> [Your goal]:
Below, find the line containing "Where should I click to: Rate" and the line containing "Task: Pick Em andamento status option"; reproduce exactly those two and every line between them, omitting pictures.

> [Material provided]:
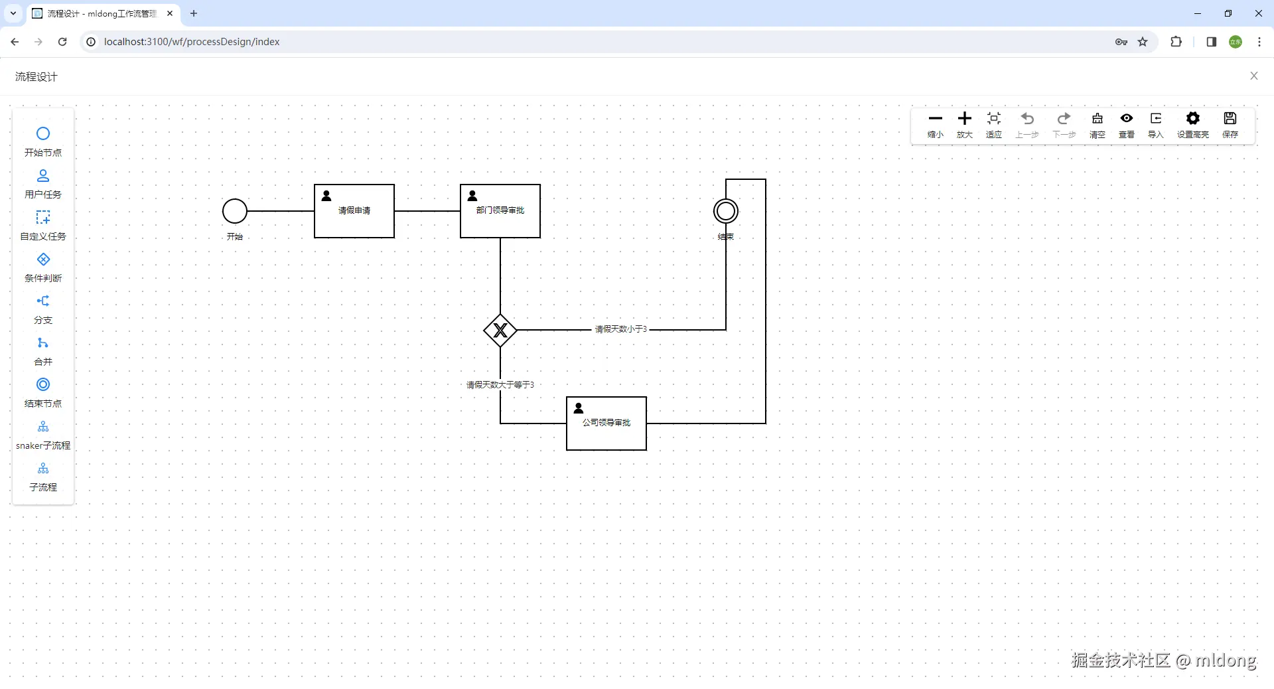Image resolution: width=1274 pixels, height=689 pixels.
Task: Pick the 子流程 subprocess icon
Action: (x=43, y=468)
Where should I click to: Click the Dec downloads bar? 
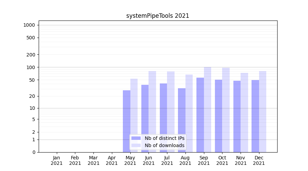pyautogui.click(x=262, y=109)
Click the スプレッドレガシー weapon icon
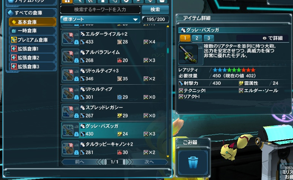This screenshot has height=180, width=293. tap(68, 112)
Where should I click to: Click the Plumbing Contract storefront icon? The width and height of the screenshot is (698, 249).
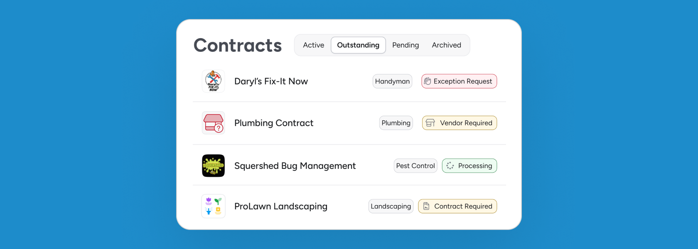[213, 123]
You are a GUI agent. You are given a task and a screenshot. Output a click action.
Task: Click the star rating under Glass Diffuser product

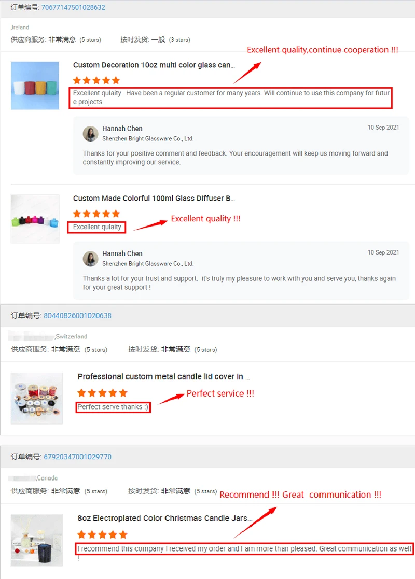pos(96,214)
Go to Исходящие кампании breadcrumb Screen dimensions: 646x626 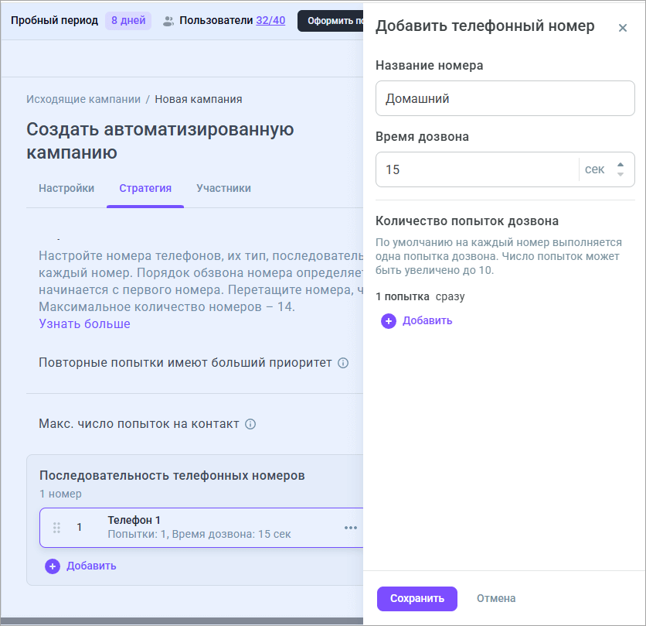(83, 99)
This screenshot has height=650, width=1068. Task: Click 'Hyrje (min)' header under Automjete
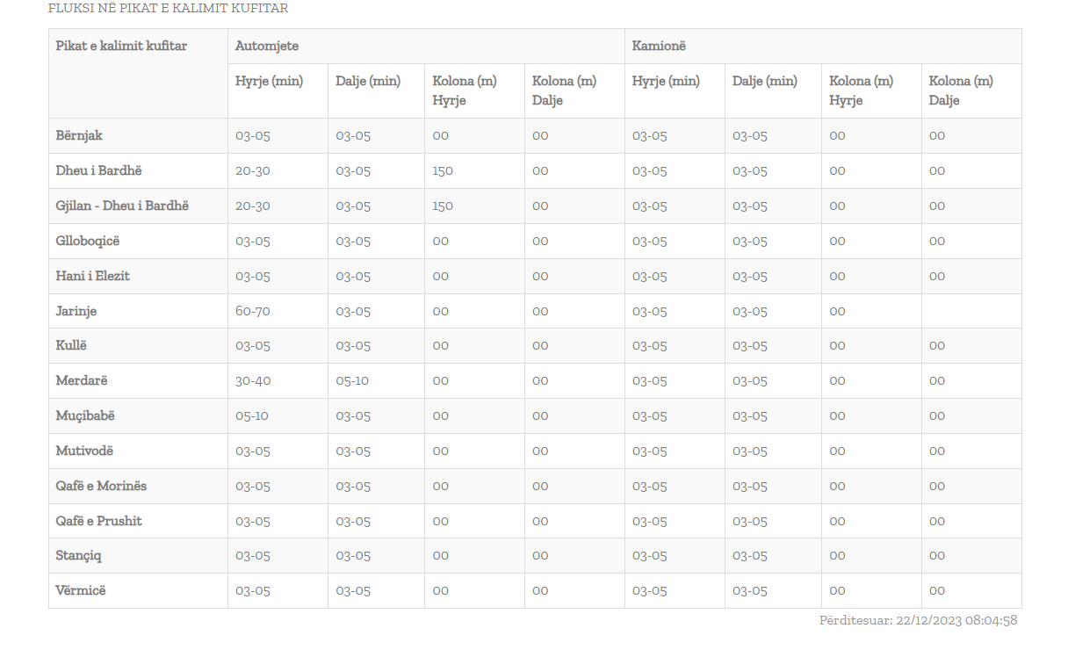269,81
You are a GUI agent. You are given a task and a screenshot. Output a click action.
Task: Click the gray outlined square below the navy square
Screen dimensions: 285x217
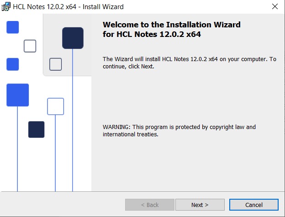pyautogui.click(x=55, y=64)
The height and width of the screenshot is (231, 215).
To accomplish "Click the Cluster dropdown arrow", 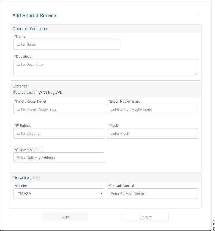I will (102, 194).
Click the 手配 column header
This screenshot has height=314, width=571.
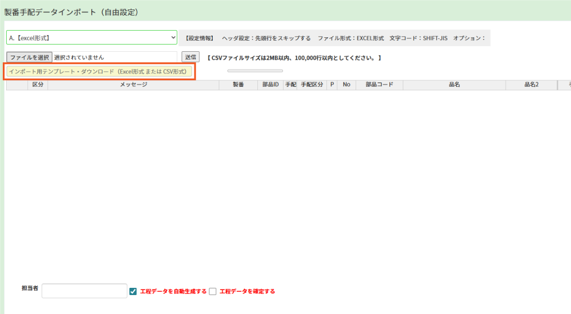coord(290,85)
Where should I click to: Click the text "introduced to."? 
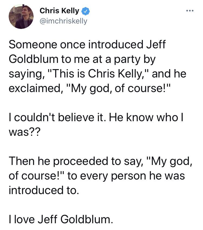tap(44, 190)
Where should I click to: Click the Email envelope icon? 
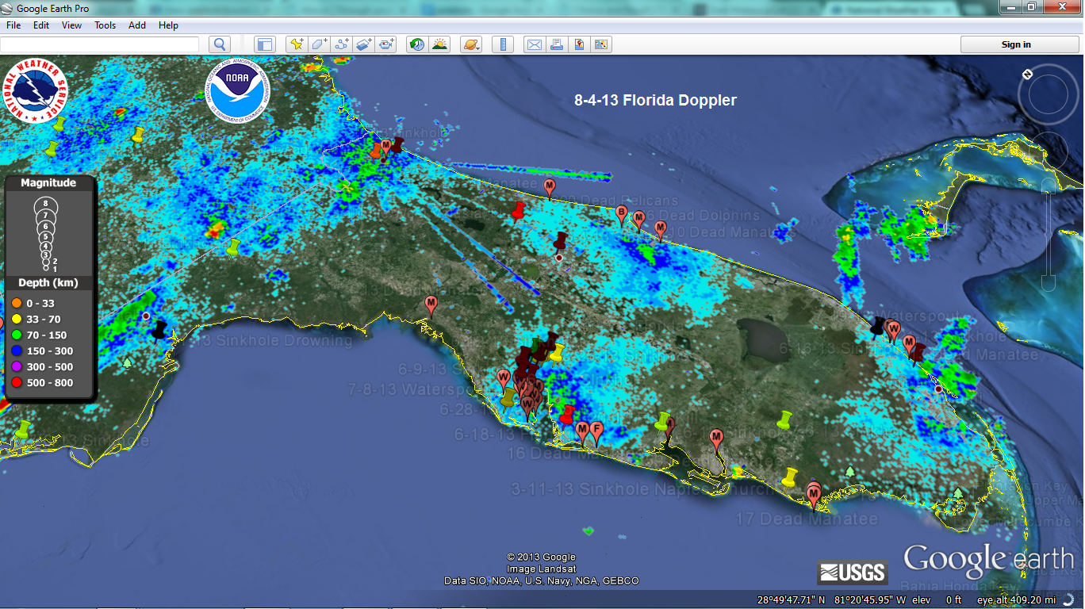(x=535, y=44)
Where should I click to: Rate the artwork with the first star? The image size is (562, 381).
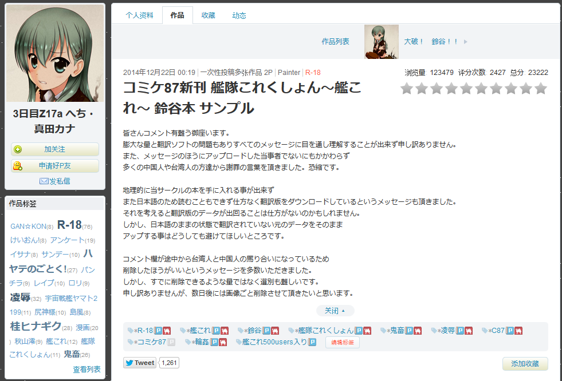(x=407, y=89)
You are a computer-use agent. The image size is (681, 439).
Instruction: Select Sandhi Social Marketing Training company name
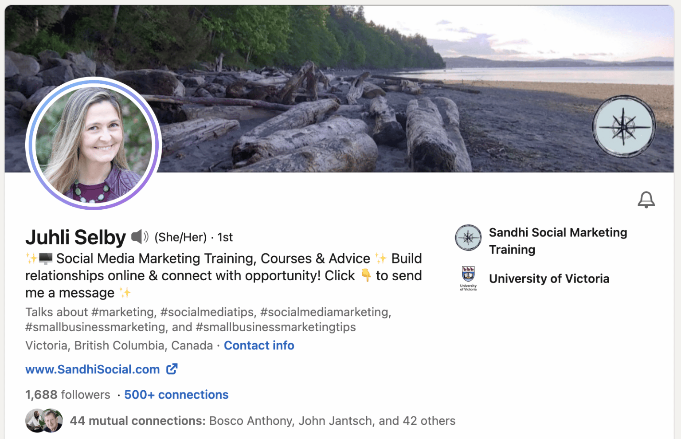(558, 241)
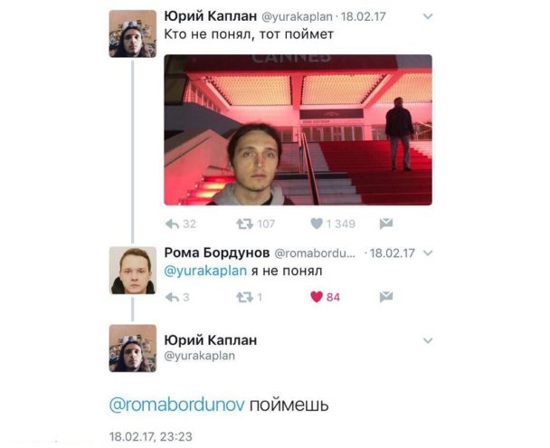The height and width of the screenshot is (448, 550).
Task: Open the Cannes red carpet photo
Action: tap(299, 129)
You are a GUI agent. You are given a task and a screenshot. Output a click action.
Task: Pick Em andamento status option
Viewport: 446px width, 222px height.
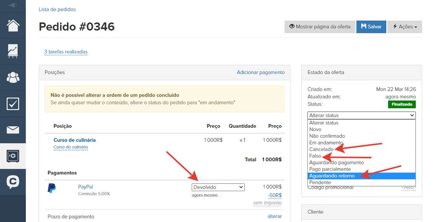point(326,143)
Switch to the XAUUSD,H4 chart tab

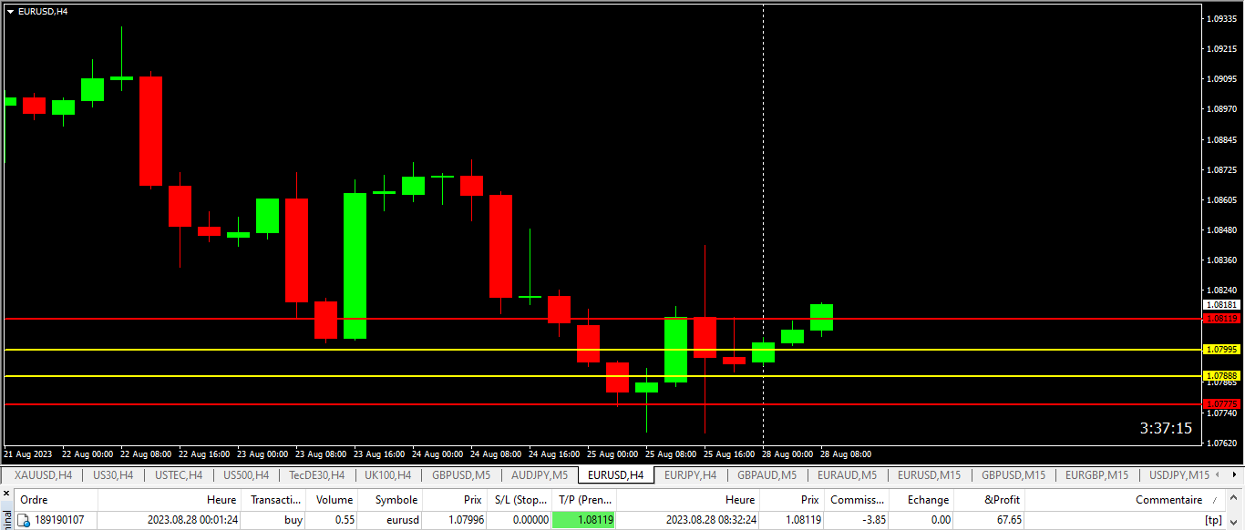pos(44,474)
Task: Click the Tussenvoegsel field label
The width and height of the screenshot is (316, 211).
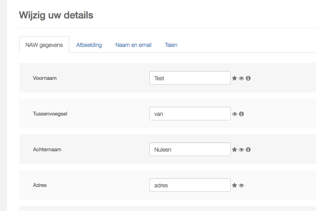Action: tap(50, 114)
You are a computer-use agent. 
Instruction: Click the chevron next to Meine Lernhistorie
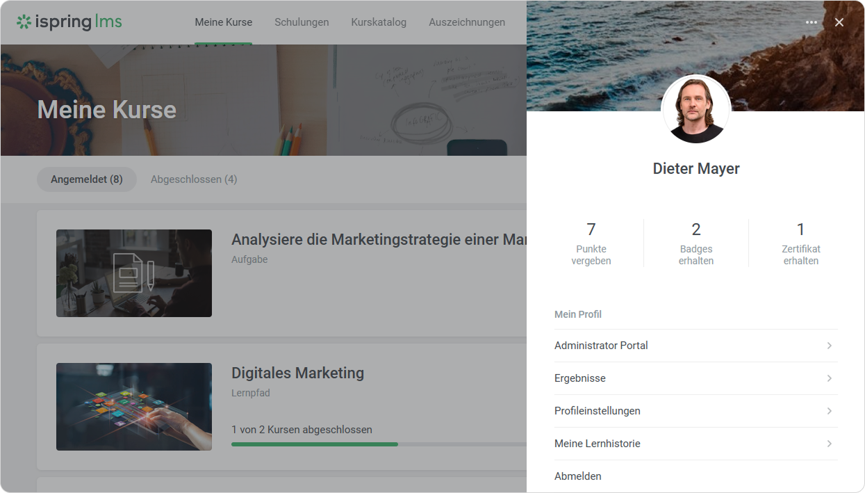point(829,444)
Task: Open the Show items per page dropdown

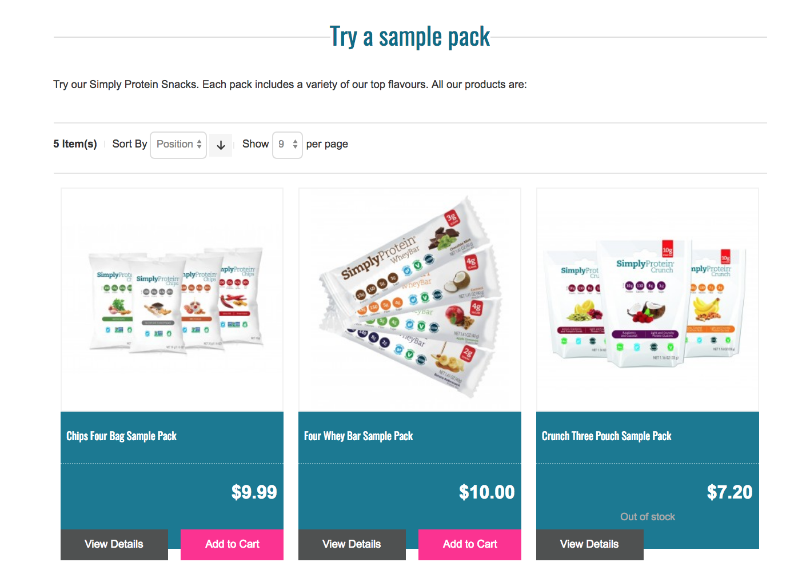Action: pos(287,145)
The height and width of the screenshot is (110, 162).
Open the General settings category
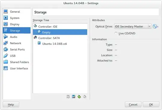click(x=17, y=12)
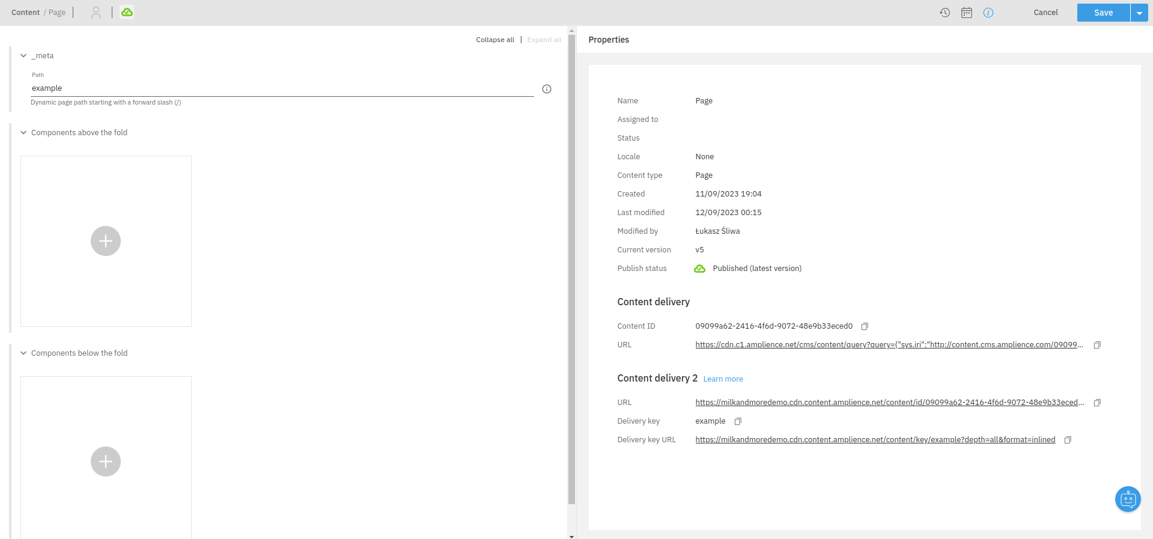Viewport: 1153px width, 539px height.
Task: Click the Content breadcrumb
Action: click(25, 13)
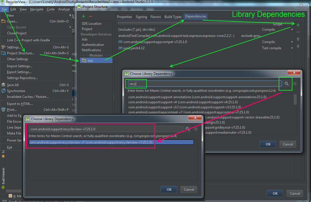Open the scope dropdown for the jar dependency row
The width and height of the screenshot is (311, 202).
[291, 29]
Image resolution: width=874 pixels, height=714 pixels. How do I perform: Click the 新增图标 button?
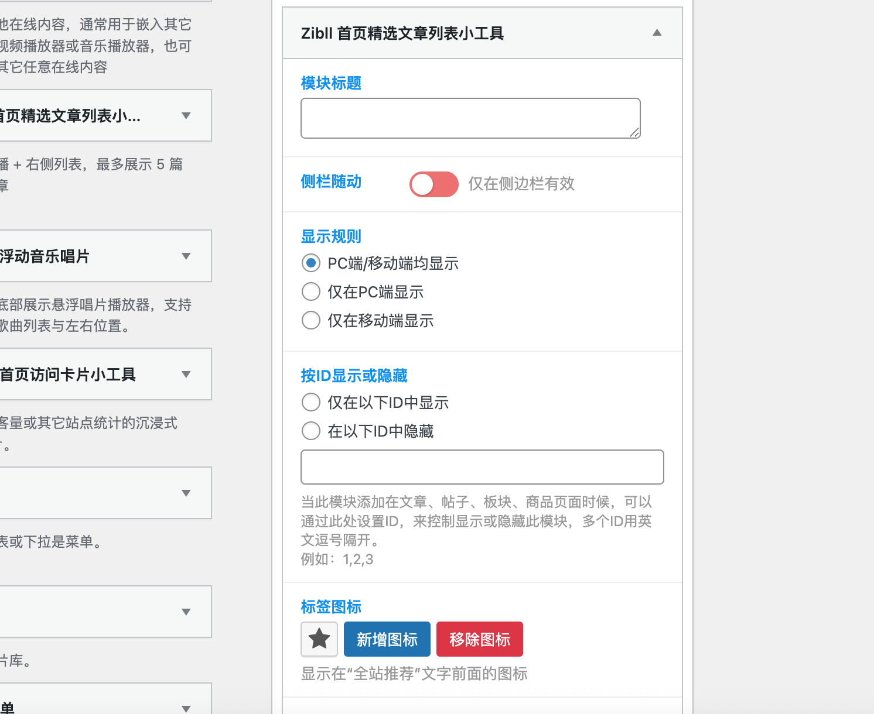tap(387, 639)
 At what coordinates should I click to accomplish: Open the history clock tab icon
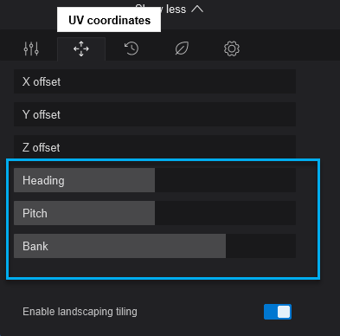(x=132, y=48)
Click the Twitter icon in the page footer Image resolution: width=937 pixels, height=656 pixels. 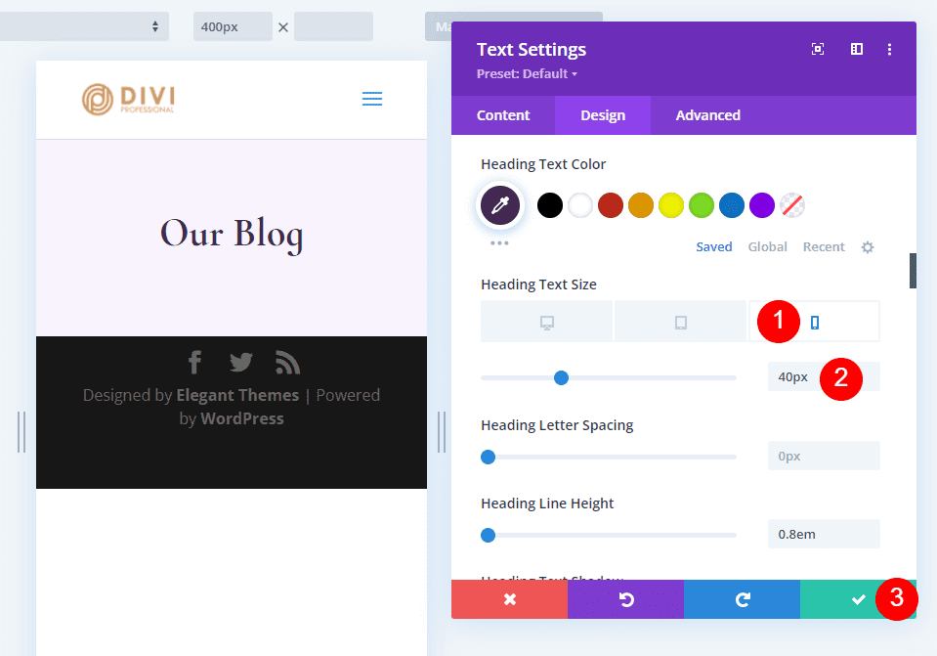pyautogui.click(x=240, y=362)
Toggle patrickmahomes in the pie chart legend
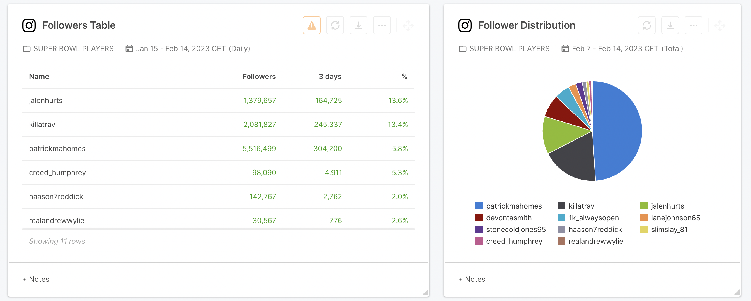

> [Task answer]:
Where should I click to: Rate the artwork with the first star? The image size is (562, 381).
(x=407, y=89)
You are a computer-use agent. The image size is (681, 439).
Instruction: Select Sandhi Social Marketing Training company name
(558, 241)
The height and width of the screenshot is (448, 550).
Task: Open the Cannes red carpet photo
Action: tap(299, 129)
You are a GUI agent. You are given a task and a screenshot. Output a click action.
Task: Pick Em andamento status option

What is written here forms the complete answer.